Work to be completed: The expected output is exactly the lines below, starting at the line with "Connecta IoT Network (324, 930)" and ending at the line with "Kabul Ediyorum (98, 2539)", both included; no other line belongs in it.

Records supplied:
____
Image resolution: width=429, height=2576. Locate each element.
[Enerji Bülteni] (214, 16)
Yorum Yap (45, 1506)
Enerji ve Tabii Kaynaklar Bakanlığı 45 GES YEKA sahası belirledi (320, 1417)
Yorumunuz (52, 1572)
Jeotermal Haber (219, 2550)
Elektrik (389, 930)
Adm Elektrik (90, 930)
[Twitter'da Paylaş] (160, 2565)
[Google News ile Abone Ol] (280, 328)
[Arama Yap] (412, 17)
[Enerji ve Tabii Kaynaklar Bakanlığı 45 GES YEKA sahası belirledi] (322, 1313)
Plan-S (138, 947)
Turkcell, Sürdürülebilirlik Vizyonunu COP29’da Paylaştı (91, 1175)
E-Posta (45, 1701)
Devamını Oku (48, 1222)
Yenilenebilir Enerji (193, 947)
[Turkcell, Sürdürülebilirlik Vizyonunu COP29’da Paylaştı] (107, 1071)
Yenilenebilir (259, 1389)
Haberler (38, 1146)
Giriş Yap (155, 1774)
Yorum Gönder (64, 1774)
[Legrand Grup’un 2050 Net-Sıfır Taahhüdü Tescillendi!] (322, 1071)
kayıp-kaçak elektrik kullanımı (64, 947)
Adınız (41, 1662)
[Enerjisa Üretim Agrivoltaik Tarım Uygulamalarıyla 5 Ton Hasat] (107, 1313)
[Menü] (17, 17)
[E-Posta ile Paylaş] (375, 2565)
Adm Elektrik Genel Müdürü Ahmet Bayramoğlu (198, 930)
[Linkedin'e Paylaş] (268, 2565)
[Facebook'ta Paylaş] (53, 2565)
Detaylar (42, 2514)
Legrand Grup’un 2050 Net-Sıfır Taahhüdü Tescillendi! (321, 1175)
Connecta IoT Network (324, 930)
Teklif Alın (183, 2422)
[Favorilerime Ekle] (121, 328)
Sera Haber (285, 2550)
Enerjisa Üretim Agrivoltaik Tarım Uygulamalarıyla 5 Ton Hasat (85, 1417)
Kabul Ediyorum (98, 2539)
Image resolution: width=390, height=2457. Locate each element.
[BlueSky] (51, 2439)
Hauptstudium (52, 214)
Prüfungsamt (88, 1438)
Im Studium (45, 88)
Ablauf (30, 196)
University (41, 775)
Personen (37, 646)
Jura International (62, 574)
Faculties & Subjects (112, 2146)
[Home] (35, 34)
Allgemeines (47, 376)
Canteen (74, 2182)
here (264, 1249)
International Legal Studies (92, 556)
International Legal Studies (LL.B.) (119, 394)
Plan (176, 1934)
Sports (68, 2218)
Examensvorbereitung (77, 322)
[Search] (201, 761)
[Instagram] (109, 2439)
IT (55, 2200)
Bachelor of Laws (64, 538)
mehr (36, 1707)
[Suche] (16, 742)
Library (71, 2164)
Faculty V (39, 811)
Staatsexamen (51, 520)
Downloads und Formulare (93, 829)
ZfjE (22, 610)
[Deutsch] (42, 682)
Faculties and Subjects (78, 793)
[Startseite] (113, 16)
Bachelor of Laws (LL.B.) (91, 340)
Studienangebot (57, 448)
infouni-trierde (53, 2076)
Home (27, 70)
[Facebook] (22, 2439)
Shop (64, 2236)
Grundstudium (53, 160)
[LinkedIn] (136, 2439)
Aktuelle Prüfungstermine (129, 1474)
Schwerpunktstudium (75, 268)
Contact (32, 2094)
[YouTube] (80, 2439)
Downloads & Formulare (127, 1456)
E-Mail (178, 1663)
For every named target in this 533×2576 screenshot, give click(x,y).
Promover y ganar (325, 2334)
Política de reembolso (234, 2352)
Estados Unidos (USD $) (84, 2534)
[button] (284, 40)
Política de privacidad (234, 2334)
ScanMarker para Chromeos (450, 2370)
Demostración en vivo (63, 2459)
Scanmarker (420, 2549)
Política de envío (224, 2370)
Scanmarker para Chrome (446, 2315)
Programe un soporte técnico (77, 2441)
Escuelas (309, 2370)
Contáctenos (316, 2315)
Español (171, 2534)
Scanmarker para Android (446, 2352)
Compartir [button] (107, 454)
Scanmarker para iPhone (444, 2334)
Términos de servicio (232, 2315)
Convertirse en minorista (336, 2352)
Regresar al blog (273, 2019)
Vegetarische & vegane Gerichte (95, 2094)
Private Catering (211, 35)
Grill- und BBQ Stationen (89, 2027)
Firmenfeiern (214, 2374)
____
Task answer:
Connecta IoT Network (324, 930)
Teklif Alın (183, 2422)
[Favorilerime Ekle] (121, 328)
Sera Haber (285, 2550)
Enerjisa Üretim Agrivoltaik Tarım Uygulamalarıyla 5 Ton Hasat (85, 1417)
Kabul Ediyorum (98, 2539)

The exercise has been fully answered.